Statistics & Info Theory Part 1: Statistical Foundations for ML

Laying the groundwork with probability theory, random variables, essential distributions, limit theorems, and statistical estimation techniques like MLE, crucial for machine learning.

Posted Jun 2, 2025

By Ji-Ha Kim

17 min read

Introduction

Welcome to the first part of our crash course on Statistics and Information Theory! In machine learning, we constantly deal with uncertainty, learn from data, and make predictions. Statistics provides the mathematical language and tools to formalize these tasks. This post will lay the groundwork, covering:

Fundamental probability concepts.
The idea of random variables and their descriptions.
Key measures like expectation and variance.
Common probability distributions used in ML.
An introduction to statistical estimation, particularly Maximum Likelihood Estimation (MLE).

A solid grasp of these concepts is essential before we move on to Information Theory in Part 2, and for understanding many algorithms and techniques in the main series on Mathematical Optimization.

1. Fundamentals of Probability Theory

Probability theory is the bedrock of statistics. It helps us reason about uncertainty in a quantifiable manner.

## Written instruction A
In the post on statistical foundations for machine learning, which estimation technique does the introduction single out?
## Written instruction B
Continue the post on statistical foundations for machine learning, starting after its final sentence under "1. Fundamentals of Probability Theory."

## Material

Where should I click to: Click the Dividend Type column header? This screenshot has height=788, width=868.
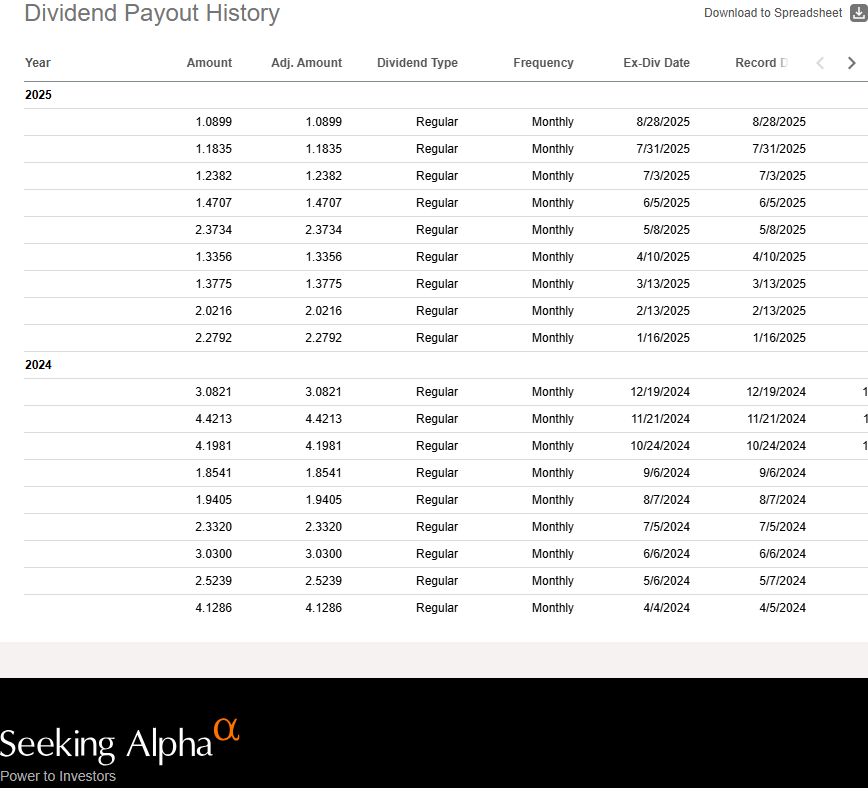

## Response A
Maximum Likelihood Estimation (MLE).

## Response B
1.1. Sample Space, Events, and Probability Axioms

At the core of probability theory are three fundamental concepts: the sample space, events, and the probability measure itself.

Definition. Sample Space, Event, Probability Measure
The sample space $\Omega$ is the set of all possible outcomes of a random experiment. For example, if we toss a coin, $\Omega = \{ \text{Heads, Tails} \}$.
An event $A$ is a subset of the sample space, $A \subseteq \Omega$. For instance, the event of getting “Heads” is $A = \{ \text{Heads} \}$.
A probability measure $P$ is a function that assigns a real number $P(A)$ to each event $A$, satisfying the following Kolmogorov Axioms:
Non-negativity: For any event $A$, $P(A) \ge 0$.
Normalization: The probability of the entire sample space is 1, $P(\Omega) = 1$.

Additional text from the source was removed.